Es una de las aves más grandes y reconocibles del cielo canario: un córvido de plumaje negro azabache con reflejos metálicos verdosos y azulados, pico robusto y graznido grave, ese craaac, rrok-rrok que resuena entre las paredes de los barrancos. Vuela con maestría sobre los riscos, planea en las corrientes ascendentes de los acantilados y exhibe acrobacias en celo. Algo menor que el cuervo grande europeo, comparte con él uno de los cerebros mayores entre las aves: resuelve problemas, recuerda y teje vínculos de pareja que duran años.
Su papel en el ecosistema insular es el de un limpiador incansable. Omnívoro y oportunista, come desde frutos, bayas e insectos hasta lagartos, huevos y, sobre todo, carroña; al consumir animales muertos cumple una función sanitaria y, al ingerir frutos, dispersa semillas por laderas de difícil acceso. Durante siglos siguió al ganado por las medianías y las cumbres, y su declive va de la mano de la merma de la ganadería en libertad, que le retiró buena parte de su despensa.

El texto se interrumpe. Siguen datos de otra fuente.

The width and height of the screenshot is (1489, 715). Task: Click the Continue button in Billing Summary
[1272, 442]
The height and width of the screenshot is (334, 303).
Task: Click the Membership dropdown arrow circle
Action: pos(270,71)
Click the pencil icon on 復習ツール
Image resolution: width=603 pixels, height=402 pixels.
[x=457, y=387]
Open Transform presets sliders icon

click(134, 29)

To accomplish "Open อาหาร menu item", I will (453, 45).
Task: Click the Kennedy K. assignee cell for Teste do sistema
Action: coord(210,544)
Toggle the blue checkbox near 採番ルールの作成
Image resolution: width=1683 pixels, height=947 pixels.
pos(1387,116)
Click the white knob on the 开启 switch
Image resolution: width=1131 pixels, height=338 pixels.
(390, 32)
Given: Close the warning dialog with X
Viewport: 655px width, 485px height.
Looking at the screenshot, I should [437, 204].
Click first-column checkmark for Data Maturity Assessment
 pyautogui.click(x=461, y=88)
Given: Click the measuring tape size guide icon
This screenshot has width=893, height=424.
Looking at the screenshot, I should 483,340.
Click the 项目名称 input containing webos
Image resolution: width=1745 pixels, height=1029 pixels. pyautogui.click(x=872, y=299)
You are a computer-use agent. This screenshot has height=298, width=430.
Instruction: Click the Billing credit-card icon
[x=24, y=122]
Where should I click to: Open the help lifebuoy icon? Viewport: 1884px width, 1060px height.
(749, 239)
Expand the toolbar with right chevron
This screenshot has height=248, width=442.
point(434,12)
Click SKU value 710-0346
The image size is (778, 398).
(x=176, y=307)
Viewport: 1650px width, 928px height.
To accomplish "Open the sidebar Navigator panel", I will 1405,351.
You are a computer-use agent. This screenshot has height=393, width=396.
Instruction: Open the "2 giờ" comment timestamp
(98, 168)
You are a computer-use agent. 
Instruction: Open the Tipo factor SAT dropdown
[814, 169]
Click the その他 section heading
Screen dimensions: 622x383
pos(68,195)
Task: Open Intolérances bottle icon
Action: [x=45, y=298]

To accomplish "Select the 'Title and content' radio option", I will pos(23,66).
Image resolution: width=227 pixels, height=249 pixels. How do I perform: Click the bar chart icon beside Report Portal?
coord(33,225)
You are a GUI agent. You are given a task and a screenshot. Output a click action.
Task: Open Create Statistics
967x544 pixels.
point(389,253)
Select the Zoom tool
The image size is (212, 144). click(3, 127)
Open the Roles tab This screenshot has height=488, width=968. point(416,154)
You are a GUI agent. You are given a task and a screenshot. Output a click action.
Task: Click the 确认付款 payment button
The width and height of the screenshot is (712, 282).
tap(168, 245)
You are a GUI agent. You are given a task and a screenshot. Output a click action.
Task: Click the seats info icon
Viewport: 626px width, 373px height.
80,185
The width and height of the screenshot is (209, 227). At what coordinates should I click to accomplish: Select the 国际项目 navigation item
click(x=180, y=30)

Pocas aves están tan enraizadas en el imaginario de las islas. Perseguido como plaga de cultivos y a la vez apreciado por su utilidad, rodeado de supersticiones y presente en topónimos, el cuervo formó parte del paisaje cotidiano de los campos canarios. Hoy su silueta solitaria recortada sobre un risco se ha vuelto rara, y verlo es un privilegio y una señal de la salud de los espacios más agrestes de Canarias.